Se è pur vero che ciò che vende non è deciso a tavolino dalle case editrici è vero anche che la scelta di indirizzare il mercato verso determinati temi rispetto ad altri è una precisa strategia di mercato focalizzata sul profitto immediato e sulla reiterazione dell’identico. Molti testi negli anni hanno affrontato questa strana forma di dissociazione che sembra colpire con particolare forza il settore culturale, dall’ormai classico Amitav Gosh, al più recente lavoro del duo Medusa, passando per le ottime riflessioni di Carla Benedetti e quelle di Matteo Meschiari; eppure, la tendenza rimane quella di continuare a stampare noncuranti di tutto, anche se a venire meno è la stessa materia prima necessaria.

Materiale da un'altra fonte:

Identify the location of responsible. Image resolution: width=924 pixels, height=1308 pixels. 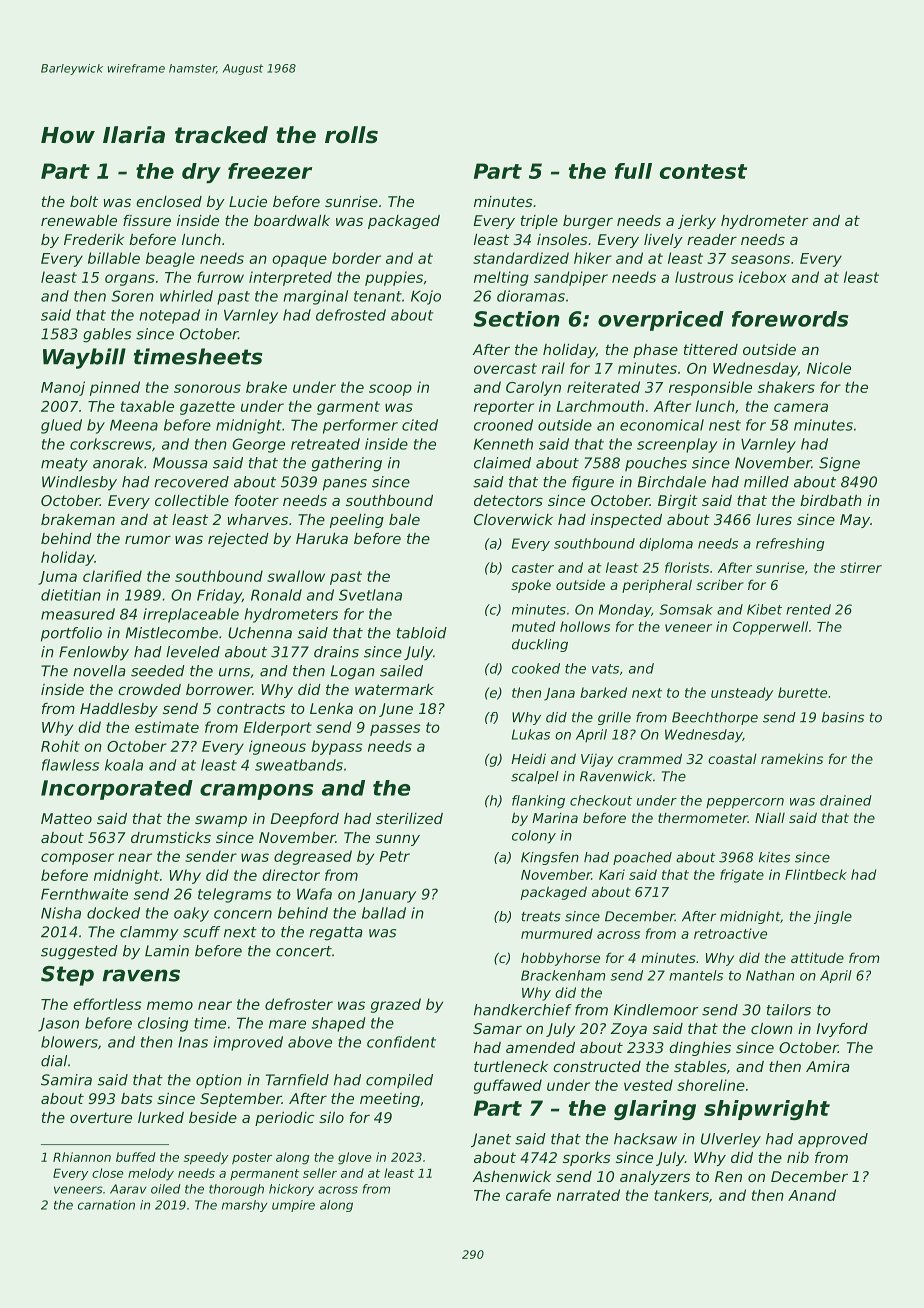
(710, 388).
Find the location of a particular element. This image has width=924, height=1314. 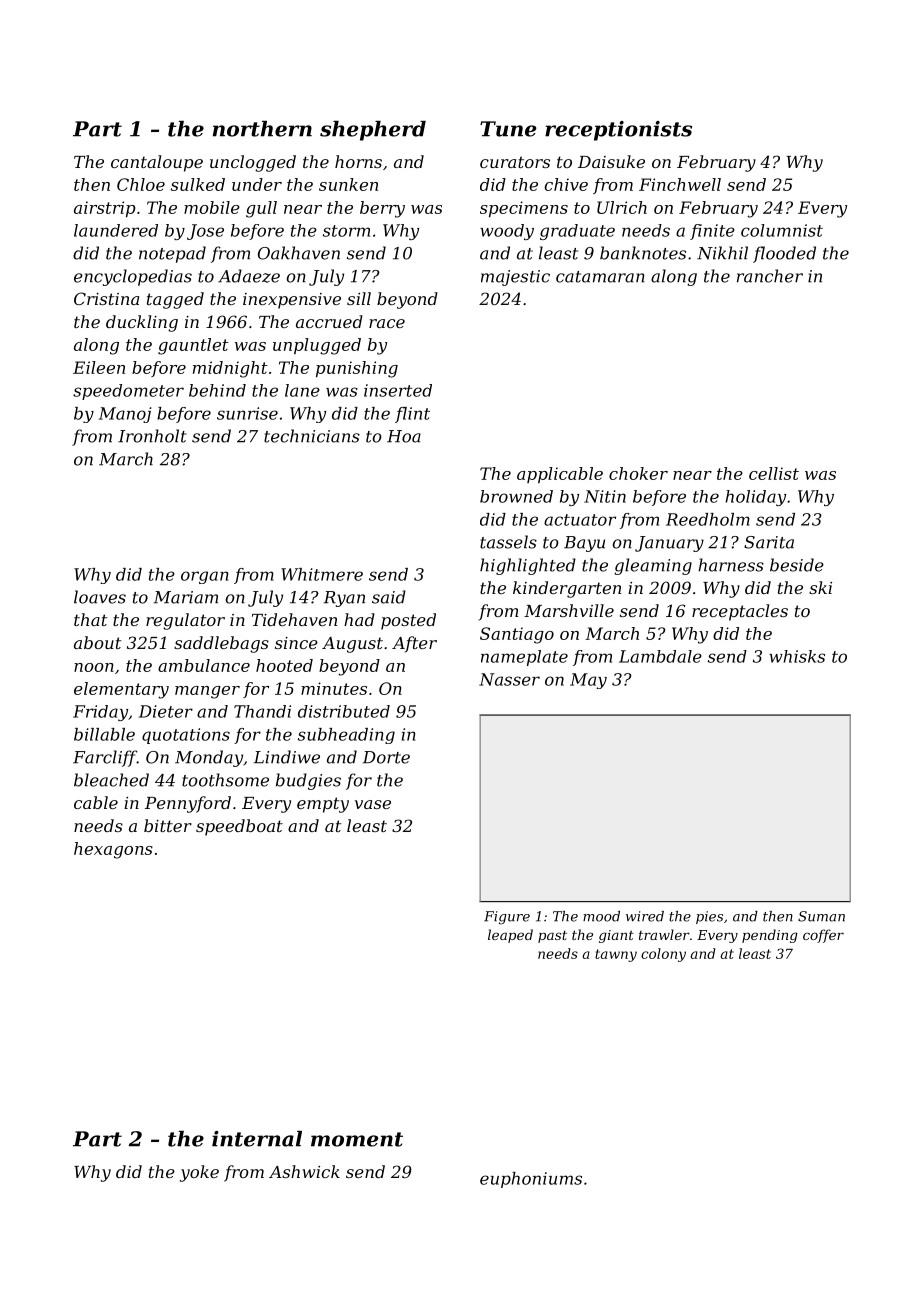

columnist is located at coordinates (782, 230).
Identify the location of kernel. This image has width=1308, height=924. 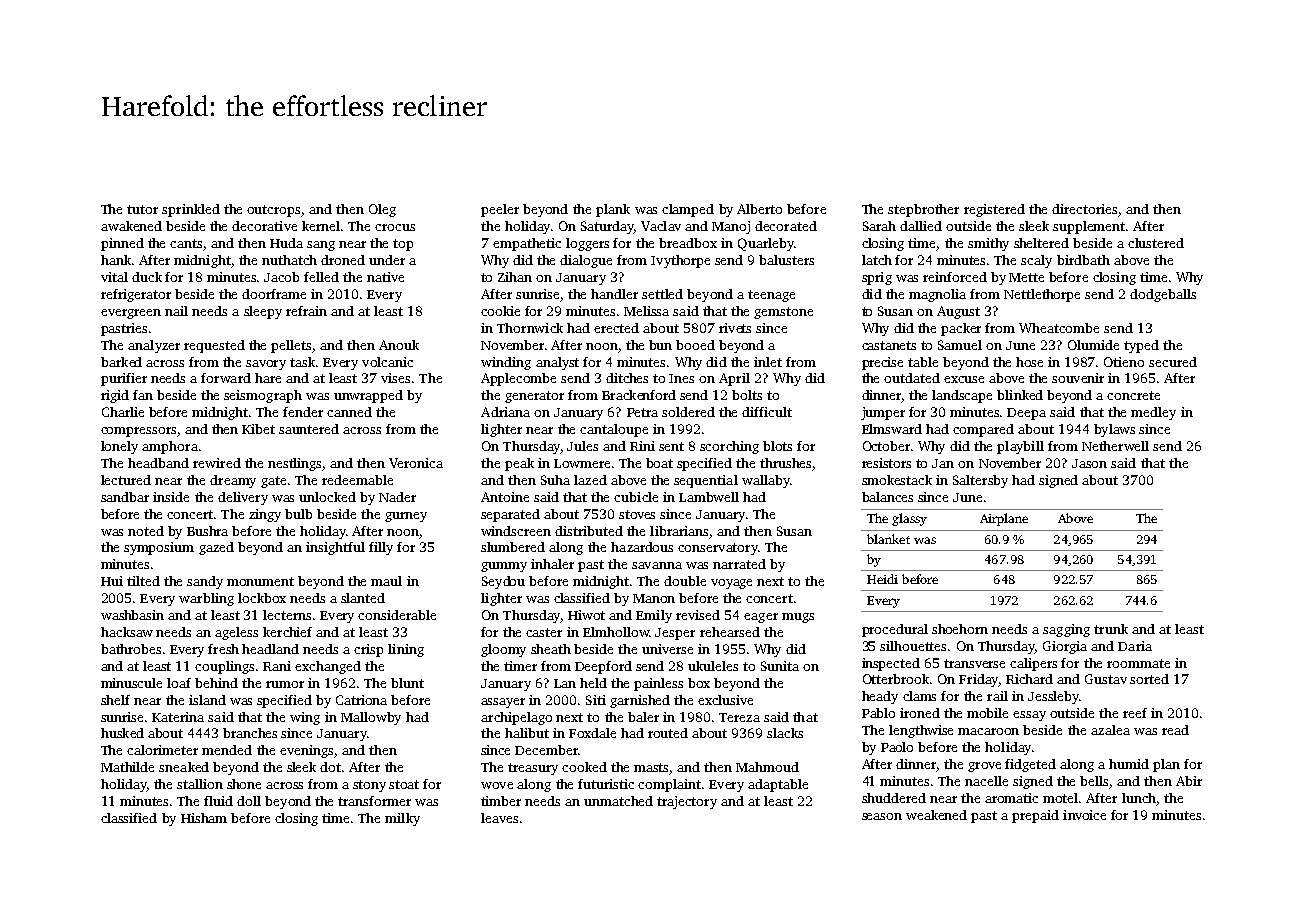
(321, 226).
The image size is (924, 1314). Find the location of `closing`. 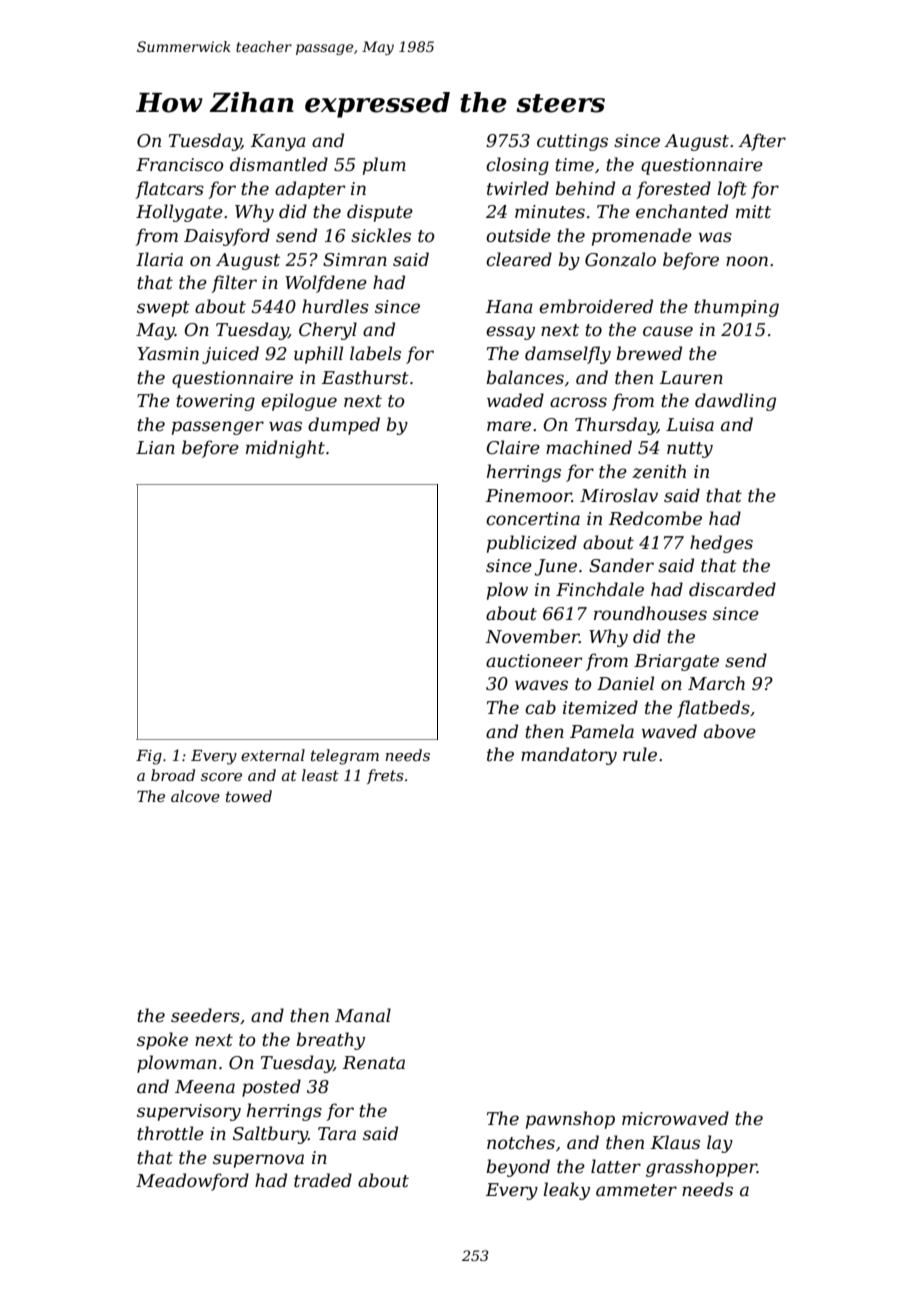

closing is located at coordinates (517, 166).
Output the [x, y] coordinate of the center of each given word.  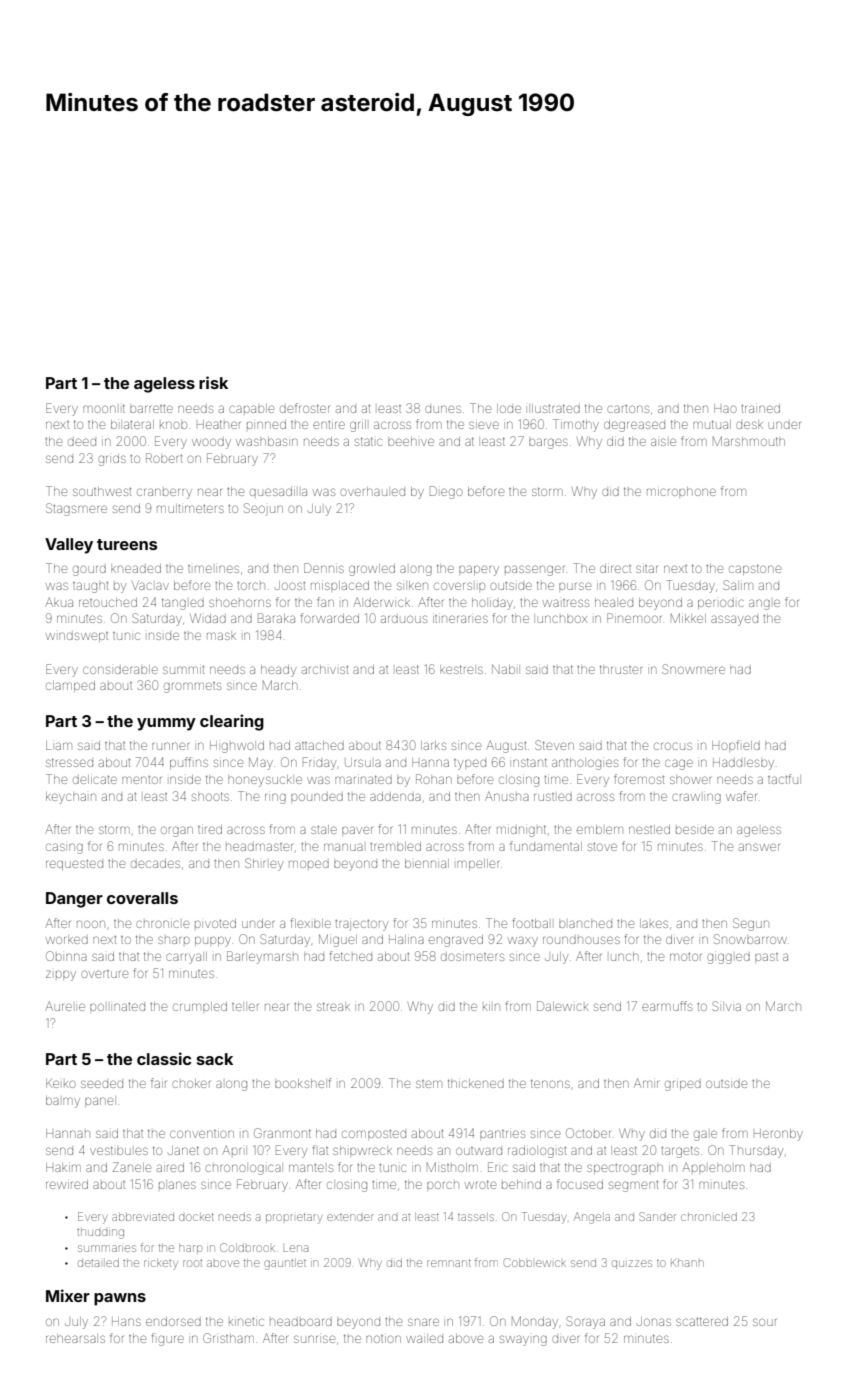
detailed [98, 1263]
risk [213, 382]
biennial [427, 863]
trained [760, 408]
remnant [449, 1263]
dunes [443, 409]
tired [210, 829]
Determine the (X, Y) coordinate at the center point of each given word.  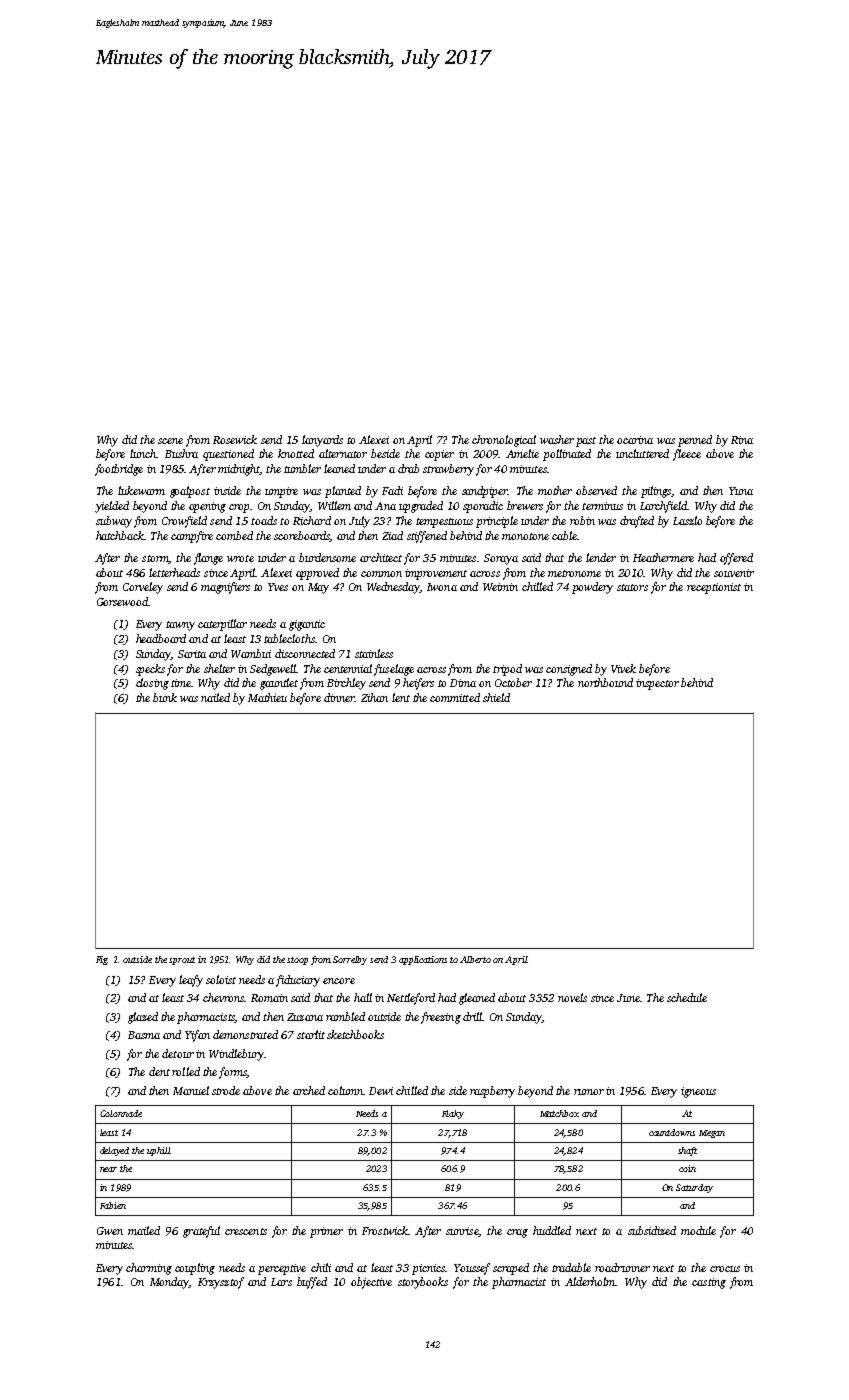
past (586, 442)
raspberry (492, 1092)
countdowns (672, 1132)
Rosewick (235, 439)
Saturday (694, 1188)
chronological (504, 441)
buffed (312, 1283)
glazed (143, 1018)
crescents (246, 1231)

Il quadro generale restituisce dunque una complessità ben diversa dai proclami entusiastici di ripresa, che impone una riflessione a tutte le persone che ruotano (o che vorrebbero ruotare) intorno al mondo libresco, che sia per passione o lavoro. I libri, la letteratura, non devono salvare il mondo. Come scrive Francesco Pacifico in un recente articolo uscito su Il Tascabile, è necessario diffidare di una letteratura che conceda la grazia e l’autoassoluzione: «Se il nostro modo di vivere va condannato, siamo da condannare anche noi. Inutile cercare razionalizzazioni. Scrivere romanzi in cui si commenta poeticamente il cul de sac in cui ci troviamo è ridicolo, nel senso che diventa apertamente un modo per districarsi da quel giudizio: la colpa di questo mondo è di chi ha il SUV, non di chi legge poesie e ascolta i Wilco».
Allo stesso tempo però, forse può essere importante provare a capire se bisogna rassegnarsi passivamente a questo tipo di condanna, o se invece, c’è ancora speranza di veder sorgere un nuovo giorno.